— BRIEF —
Reproduce the records from the line with "Task: Click the invert selection toolbar icon" through the end of the records, leaving the pictures out of your answer.

— EXERCISE MATERIAL —
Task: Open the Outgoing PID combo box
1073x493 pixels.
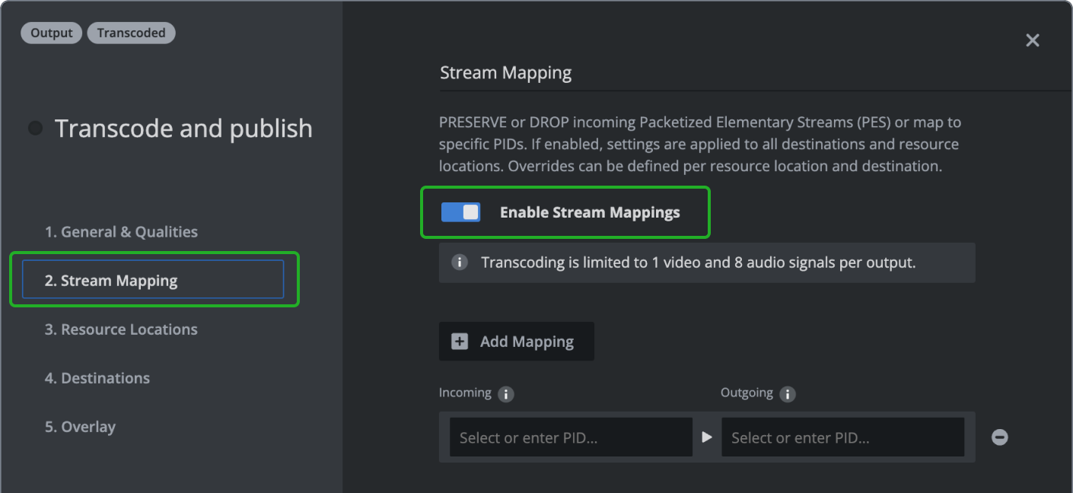Action: coord(842,437)
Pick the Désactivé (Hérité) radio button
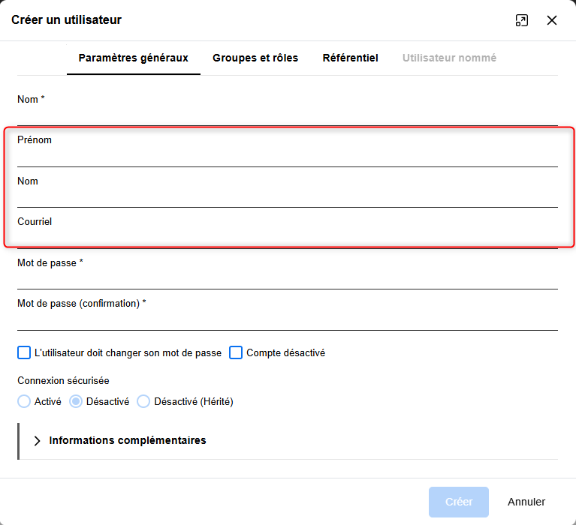 tap(143, 401)
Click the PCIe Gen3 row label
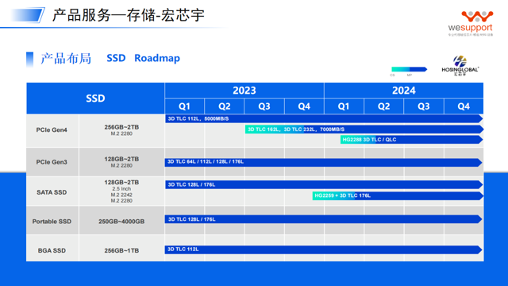 [x=52, y=162]
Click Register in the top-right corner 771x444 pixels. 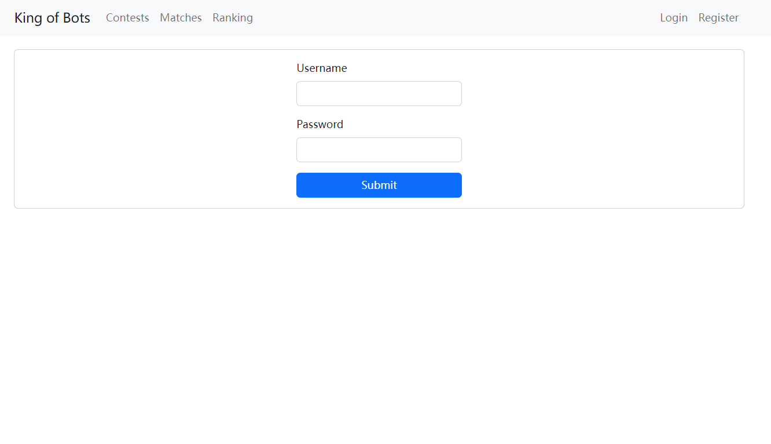pyautogui.click(x=718, y=17)
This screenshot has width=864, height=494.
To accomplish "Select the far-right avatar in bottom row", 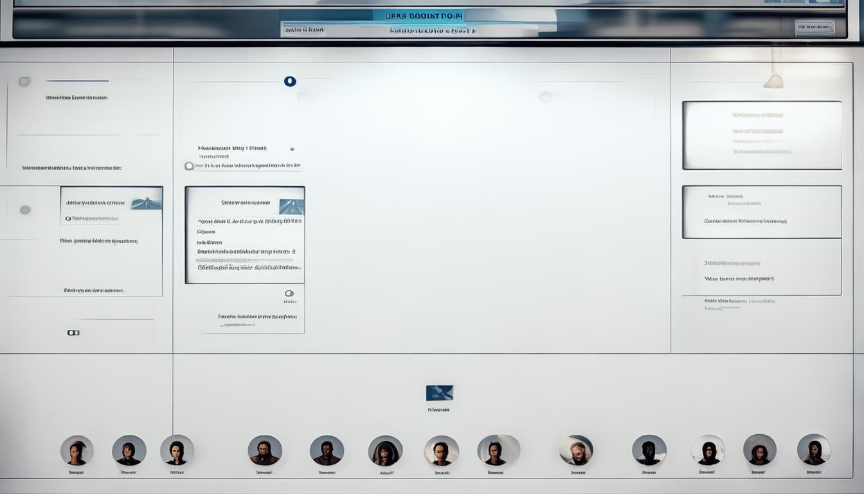I will coord(814,450).
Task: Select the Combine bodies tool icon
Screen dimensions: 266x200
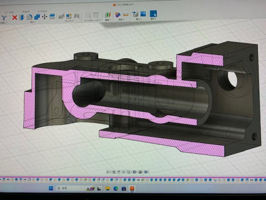Action: pos(37,17)
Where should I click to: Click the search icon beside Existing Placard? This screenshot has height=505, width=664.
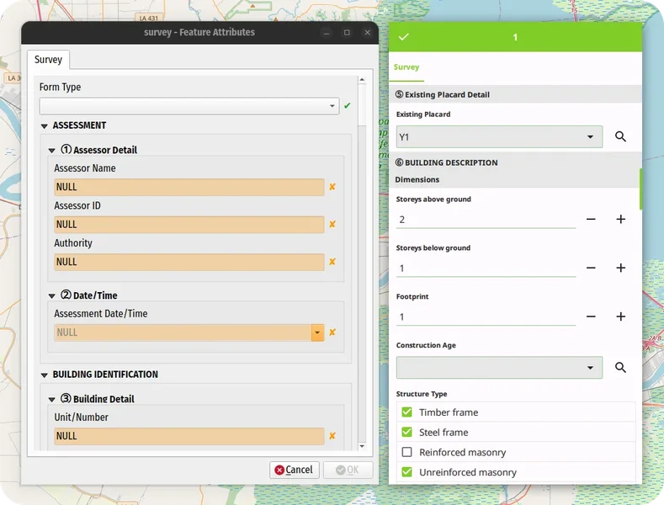pos(620,136)
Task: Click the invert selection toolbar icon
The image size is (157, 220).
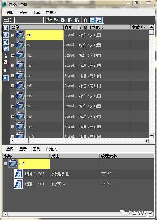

— TASK RESULT —
Task: Click the invert selection toolbar icon
The image size is (157, 220).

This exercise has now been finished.